東京美的デザイン空間案内。 ベッドに花が咲き誇る、週末だけのフラワーショップ。
Interiors 2018.07.04
建築、内装、そこで働く人が作り出す、美しい空間。そこに足を運べば、ショッピングだけではない特別な体験ができる。色とりどりの花が夢のように美しく咲いているのは、何とベッドの上!?
花だけがカラフルに存在する、親密なグレーの寝室。
エデンワークスベッドルーム
今年2月に2階から3階に移転して、光がより入るようになった。内装はクリエイターのHYOTAが手がけ、グレーに塗られた家具に「市場で、直観で選んでいる」という季節の花たちが生き生きと映える。
フラワークリエイターとして、幅広く活躍する篠崎恵美のフラワーショップ、エデンワークス ベッドルームは一般的な花屋とは趣を異にする。週末のみオープンする店は、築40年のマンションの1室。入口は表通りに面していない3階で、ショップのサインもさりげない。だから、通りがけにふと立ち寄って花を買うのとは違い、ここを目指して、探して来るお客がほとんど。住居と見まがう扉を開けると、いきなり女性の“ベッドルーム”に足を踏み入れることになる。
売る人、買う人という区別なく、対等にコミュニケーションできるように、花を扱う仕事を生業としない人が店番になる日もある。

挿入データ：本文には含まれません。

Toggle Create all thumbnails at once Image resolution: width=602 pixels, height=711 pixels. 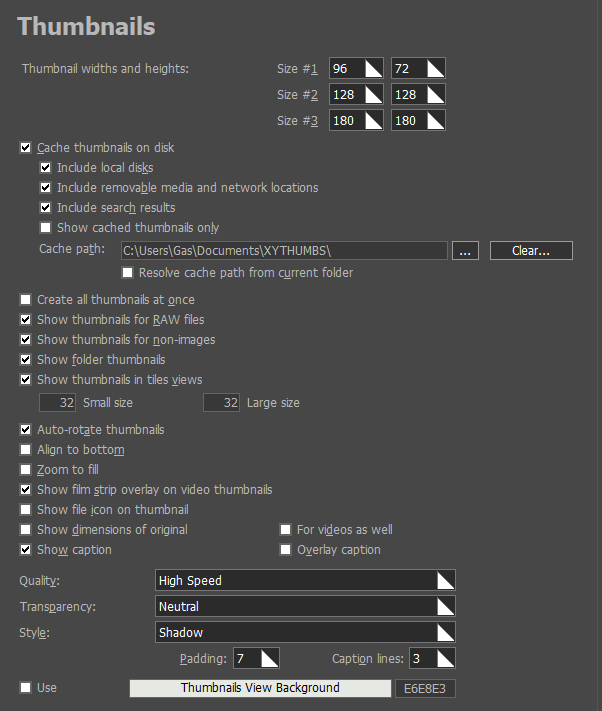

「自由に花と向き合う、夢を見る空間」というコンセプトから、寝室をイメージした店はグレーの世界。ベッドの上に強度のあるアクリルボックスを被せ、その上に色とりどりの花々が鎮座する。「人はベッドで生まれ、ベッドで最期を迎える。ベッドで目覚め、ベッドで眠る。一生も一日も同じ。その間を精一杯生きている。それは草花も同じだから」と。花が芽吹き、枯れるまでの短いワンシーンに、訪れる人は立ち合うことになる。
音楽も寝室には大切な要素。ジェイムス・ブレイクのビニールレコードがかかり、床にもレコードジャケットが立てかけられている。
ここで売れ残ったり、撮影で余った花を捨てずに再生できる場所として、店から徒歩10分ほどの場所に、ドライフラワー専門店、EW.ファーマシーも昨年オープンした。ここもまたグレーの空間だ。調剤薬局のように5種または10種の花を選んで、透明な四角いパッケージに詰めてくれる。そのまま絵のように壁に掛けてもいいし、取り出して自由に飾ってもいい。束ねてスワッグに、カットしてピンセットで瓶に詰める、花びらのみをオイル詰めにすることも可能。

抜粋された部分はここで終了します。